Posted on Thu 10 August 2017

naming knives

I collect pocket knives. It’s rare for me to be dressed and not have a knife in my pocket. Knives are useful tools. I usually find a use for one three or a dozen times a day.

Modern production knife makers (the sort of designer/producer/ manufacturer who turns out a thousand knives of a given design rather than one or two) have a tendency to give marketing-driven names to their products. Some of that marketing disturbs me.

Because I always have a knife, it would naturally be the case that if I were arrested, I would have a knife in my pocket at the time.
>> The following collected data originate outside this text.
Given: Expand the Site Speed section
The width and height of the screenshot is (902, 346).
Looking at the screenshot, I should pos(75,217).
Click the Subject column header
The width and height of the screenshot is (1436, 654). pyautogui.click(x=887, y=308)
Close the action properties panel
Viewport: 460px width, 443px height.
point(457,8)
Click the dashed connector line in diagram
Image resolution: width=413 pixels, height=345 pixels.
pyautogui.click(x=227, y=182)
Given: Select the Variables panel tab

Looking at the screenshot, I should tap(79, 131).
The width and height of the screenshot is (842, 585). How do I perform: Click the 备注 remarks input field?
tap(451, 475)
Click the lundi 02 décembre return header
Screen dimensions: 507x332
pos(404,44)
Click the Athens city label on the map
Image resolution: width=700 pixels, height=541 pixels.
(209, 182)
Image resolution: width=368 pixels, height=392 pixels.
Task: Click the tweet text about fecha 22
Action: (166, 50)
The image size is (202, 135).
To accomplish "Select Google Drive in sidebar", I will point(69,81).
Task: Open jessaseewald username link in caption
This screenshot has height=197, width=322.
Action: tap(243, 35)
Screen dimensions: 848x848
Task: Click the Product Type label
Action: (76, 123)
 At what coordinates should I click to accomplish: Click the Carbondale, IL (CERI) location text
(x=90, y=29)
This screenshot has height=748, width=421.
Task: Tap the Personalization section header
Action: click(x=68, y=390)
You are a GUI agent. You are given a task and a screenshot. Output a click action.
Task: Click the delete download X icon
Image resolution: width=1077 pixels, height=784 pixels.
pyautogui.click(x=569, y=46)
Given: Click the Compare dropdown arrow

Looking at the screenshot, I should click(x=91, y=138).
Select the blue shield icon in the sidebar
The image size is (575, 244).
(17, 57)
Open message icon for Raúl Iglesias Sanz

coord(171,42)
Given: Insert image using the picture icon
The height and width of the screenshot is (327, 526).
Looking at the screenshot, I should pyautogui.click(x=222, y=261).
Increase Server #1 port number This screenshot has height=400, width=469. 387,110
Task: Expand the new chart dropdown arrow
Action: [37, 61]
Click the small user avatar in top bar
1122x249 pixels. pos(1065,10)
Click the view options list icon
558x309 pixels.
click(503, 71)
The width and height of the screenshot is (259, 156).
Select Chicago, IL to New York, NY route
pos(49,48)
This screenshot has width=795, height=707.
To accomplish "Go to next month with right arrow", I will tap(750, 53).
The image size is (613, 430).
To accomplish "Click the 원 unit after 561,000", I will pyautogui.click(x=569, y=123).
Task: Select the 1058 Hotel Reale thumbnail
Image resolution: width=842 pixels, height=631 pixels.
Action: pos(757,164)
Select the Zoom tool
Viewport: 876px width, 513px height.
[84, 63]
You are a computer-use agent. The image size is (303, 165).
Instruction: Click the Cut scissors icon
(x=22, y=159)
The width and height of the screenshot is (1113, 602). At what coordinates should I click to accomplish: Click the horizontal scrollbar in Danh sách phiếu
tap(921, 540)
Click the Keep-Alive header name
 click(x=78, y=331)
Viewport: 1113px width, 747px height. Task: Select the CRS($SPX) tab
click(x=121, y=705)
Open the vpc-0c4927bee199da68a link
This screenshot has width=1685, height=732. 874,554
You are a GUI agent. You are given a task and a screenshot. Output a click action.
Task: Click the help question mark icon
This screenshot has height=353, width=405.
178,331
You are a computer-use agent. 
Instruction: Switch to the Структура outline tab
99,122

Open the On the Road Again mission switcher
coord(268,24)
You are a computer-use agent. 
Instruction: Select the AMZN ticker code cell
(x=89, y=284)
These are names of knives that I might refrain from buying simply because I do not wish to have a jury hear what I had in my pocket:

  • battle hog
  • viper
  • shenanigan
  • brawler
  • crack-shot
  • secret ninja
  • scoundrel
  • assassin
  • bedlam
  • paramilitary

On the other hand, I doubt anyone would blink at hearing the names:

  • scallion
  • optima
  • intellect
  • heritage
  • civilian
  • matriarch
  • amicus
  • triage

There is, of course, no real link between the design of a knife and the name. Here’s the SpyderCo Paramilitary 2. It’s a rather innocuous pocket knife, useful for opening boxes, slicing your sandwich or a thousand other things you might want to do in ordinary life. I might buy one, except that the name isn’t great. I understand that the 3rd version of it might simply be called the “Para 3”.

And here’s the catalog entry for the SpyderCo Civilian. The Civilian is nearly useless for anything except self-defense (although I have been told that some gardeners like it for pruning.)

I frequently carry a Delica or Endura. I would rather not buy a DeathBlade MurderQuick, even if it is appealing to me in every other way.